今回、コンソーシアム参加各社で実施するのは、カード取引における不正に関する情報を、分散台帳技術(DLT)によって関係者間でリアルタイムに共有することで、不正被害の拡大防止を目指すものです。
PoCにおける分散台帳基盤には、R3社のCordaを採用します。Cordaは、必要当事者にのみ必要な情報を共有することが可能という特徴を有する分散台帳技術(DLT)です。参加するカード会社毎に独立したCordaノードを保有し、各社毎のセキュリティポリシーを実現しつつ、ノード間のデータ連携・共有を共通のCordaアプリケーションにて実現します。R3社エコシステムのメンバーであるTISが開発を担当し、高度なセキュリティと利便性・拡張性の高い情報共有システムを構築します。
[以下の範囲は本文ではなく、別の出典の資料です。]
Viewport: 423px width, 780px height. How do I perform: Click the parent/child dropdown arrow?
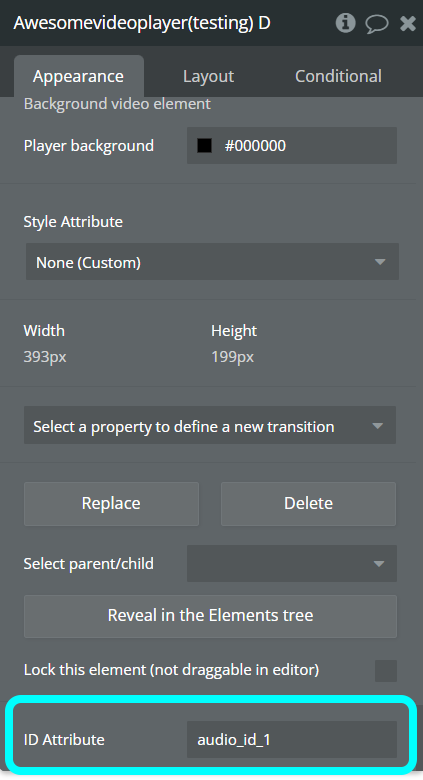(x=379, y=564)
今回のPoCでは参加カード会社間での情報共有にとどめますが、将来的にはカード取扱加盟店や決済代行事業者(PSP)など幅広い当事者への情報共有も視野に入れております。事業体ごとに適切な範囲・内容での情報共有を実施することで、より強固な不正に関する情報の未然防止を目指します。
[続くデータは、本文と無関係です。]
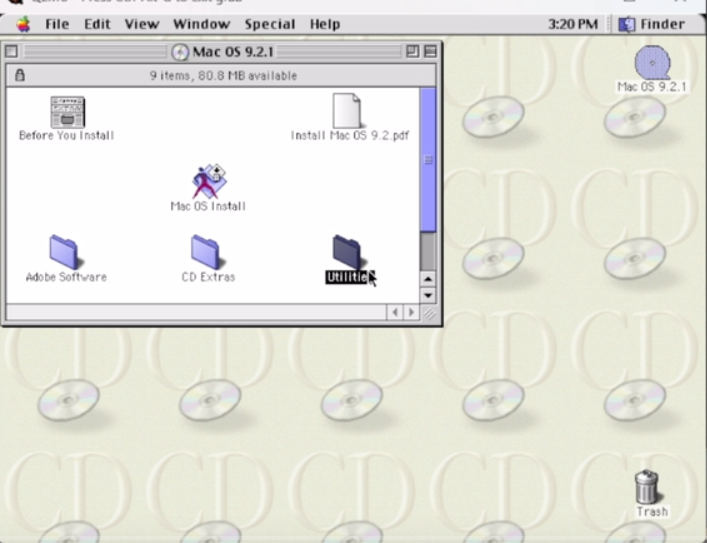This screenshot has height=543, width=707.
Task: Click the 3:20 PM menu bar clock
Action: point(575,24)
また、PoCインフラとしては、HPEが提供する実証実験向け「DLT as a Service」基盤である「HPE Mission Critical DLT - Proof of concept Lab」を活用します。こちらの実証環境はCordaに最適化されたHPE Integrity NonStopサーバーにより実現しています。NonStop OSの機能により可用性、拡張性を透過的に強化することで、高品質のオンライントランザクション処理が求められるカード業界の基幹システムと同等環境での実証実験を行うことが可能です。

分散台帳技術(DLT)は、仮想通貨の基盤技術を起点としつつも、仮想通貨への利用にとどまらず、幅広い用途において、金融機関システムの安定性と柔軟性、効率性を高める可能性を秘めています。カード業界においても、今回の不正に関する情報の共有や不正防止に限らず、本人確認や地域通貨発行やポイント管理等の用途での活用が見込まれています。
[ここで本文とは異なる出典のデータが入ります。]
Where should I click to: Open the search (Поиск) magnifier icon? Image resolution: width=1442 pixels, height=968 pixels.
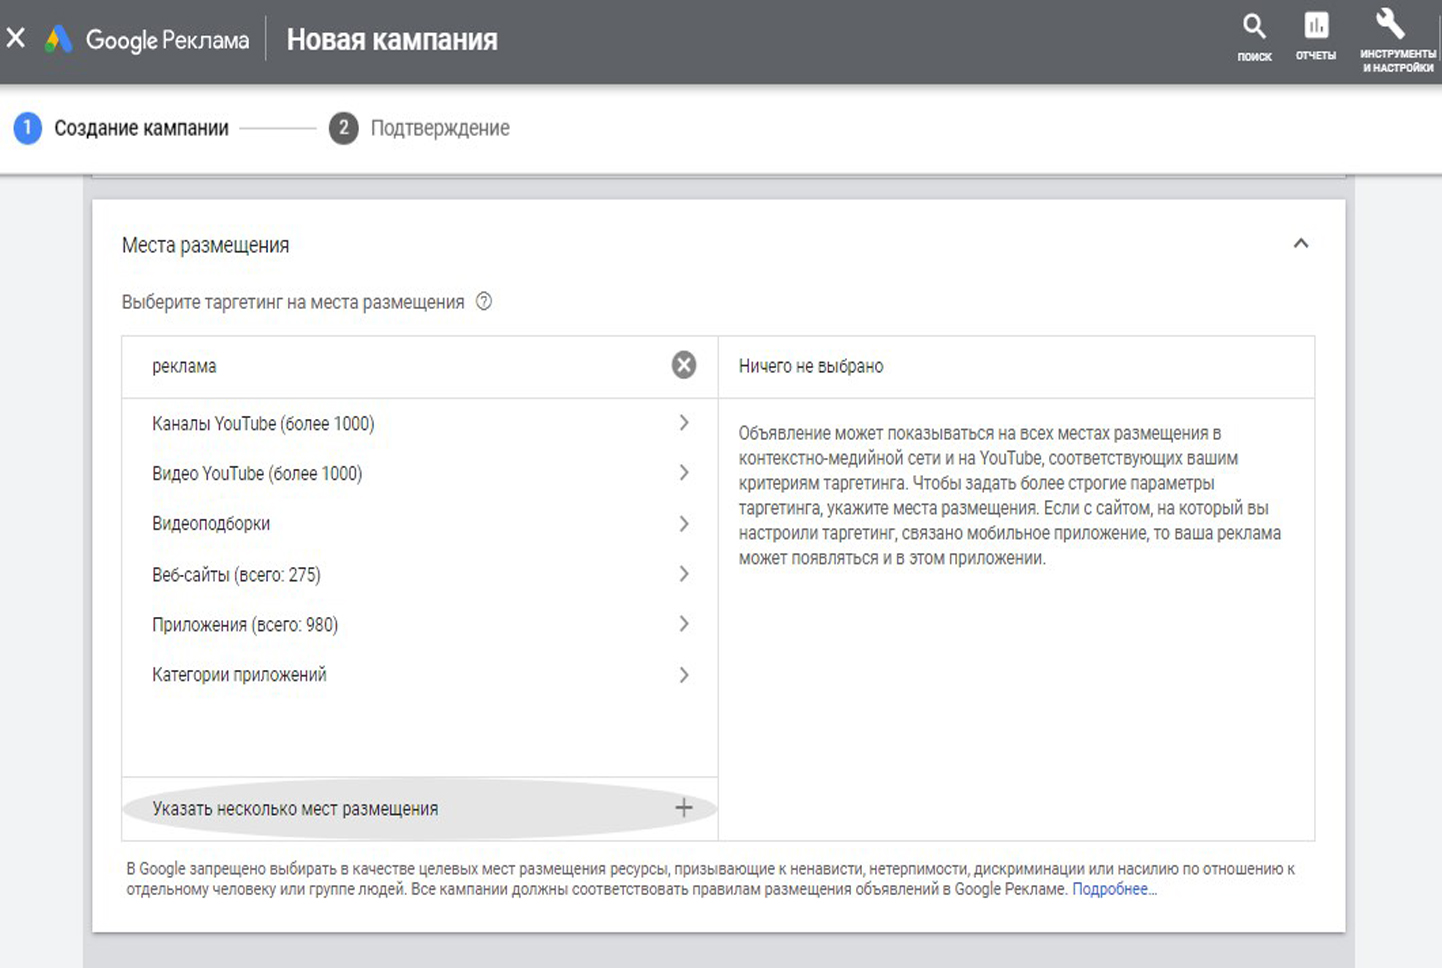(1254, 27)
カード業界各社は、FinTechに関する様々な取り組みを実施致しておりますが、カードコンソーシアムにおいても、業界横断的な基礎技術の研究と共通基盤の構築を目指し、分散台帳技術や人工知能等の先端技術を活用した新たな金融インフラの検討を行うことで、参加各社の業務効率化を実現化するとともに、ユーザーエクスペリエンスの向上等を通じた利便性の高い決済環境を実現し、キャッシュレス社会による社会コストの低減と生産性の向上を図って参ります。